- **Problem description**: In the records below, the line containing "Given: Close the Inställningar dialog" is the first to keep. Retype it and all later lines exactly, through the end.

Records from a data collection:
-=-=-=-=-

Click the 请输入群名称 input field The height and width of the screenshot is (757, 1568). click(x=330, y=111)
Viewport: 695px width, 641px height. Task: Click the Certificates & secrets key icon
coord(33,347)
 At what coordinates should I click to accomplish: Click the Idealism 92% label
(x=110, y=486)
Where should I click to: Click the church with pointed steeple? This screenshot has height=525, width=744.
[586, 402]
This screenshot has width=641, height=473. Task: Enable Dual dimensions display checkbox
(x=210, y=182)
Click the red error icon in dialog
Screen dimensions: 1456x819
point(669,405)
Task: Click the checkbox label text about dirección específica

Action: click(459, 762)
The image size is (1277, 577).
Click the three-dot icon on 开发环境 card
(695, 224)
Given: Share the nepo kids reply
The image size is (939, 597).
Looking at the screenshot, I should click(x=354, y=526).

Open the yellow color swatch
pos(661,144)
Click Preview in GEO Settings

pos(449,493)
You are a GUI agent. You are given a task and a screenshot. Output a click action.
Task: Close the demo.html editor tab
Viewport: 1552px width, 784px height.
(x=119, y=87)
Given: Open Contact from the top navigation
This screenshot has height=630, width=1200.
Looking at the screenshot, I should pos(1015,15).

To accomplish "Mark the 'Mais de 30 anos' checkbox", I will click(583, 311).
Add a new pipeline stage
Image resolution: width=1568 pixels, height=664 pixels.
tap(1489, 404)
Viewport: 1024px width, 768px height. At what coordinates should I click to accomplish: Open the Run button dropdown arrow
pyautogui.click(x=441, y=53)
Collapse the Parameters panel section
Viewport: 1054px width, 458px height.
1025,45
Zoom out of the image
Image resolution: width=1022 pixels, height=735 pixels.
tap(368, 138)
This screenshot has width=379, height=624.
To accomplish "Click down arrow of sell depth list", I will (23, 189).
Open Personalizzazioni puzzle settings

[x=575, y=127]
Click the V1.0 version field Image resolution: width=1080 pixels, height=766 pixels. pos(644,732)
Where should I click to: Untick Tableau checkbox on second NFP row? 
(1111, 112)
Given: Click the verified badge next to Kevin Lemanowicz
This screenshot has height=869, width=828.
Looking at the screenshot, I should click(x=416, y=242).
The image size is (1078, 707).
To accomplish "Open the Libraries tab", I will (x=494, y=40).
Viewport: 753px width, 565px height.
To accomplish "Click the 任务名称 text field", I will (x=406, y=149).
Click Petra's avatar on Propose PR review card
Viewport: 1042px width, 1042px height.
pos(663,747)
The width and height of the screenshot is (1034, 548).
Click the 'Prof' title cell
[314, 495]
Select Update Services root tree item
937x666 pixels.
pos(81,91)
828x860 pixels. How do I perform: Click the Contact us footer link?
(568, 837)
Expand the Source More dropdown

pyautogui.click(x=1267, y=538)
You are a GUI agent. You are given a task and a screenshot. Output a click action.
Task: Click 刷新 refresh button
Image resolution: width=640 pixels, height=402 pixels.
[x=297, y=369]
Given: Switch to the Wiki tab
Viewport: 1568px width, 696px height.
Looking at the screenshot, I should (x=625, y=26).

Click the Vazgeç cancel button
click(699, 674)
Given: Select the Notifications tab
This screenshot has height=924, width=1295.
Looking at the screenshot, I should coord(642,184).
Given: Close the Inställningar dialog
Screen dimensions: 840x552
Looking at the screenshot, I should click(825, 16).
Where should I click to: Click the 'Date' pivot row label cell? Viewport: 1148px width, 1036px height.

-=-=-=-=-

- **Your response**:
Given: Close the Inställningar dialog
Screen dimensions: 840x552
Looking at the screenshot, I should click(825, 16).
Where should I click to: Click the 'Date' pivot row label cell? Viewport: 1148px width, 1036px height.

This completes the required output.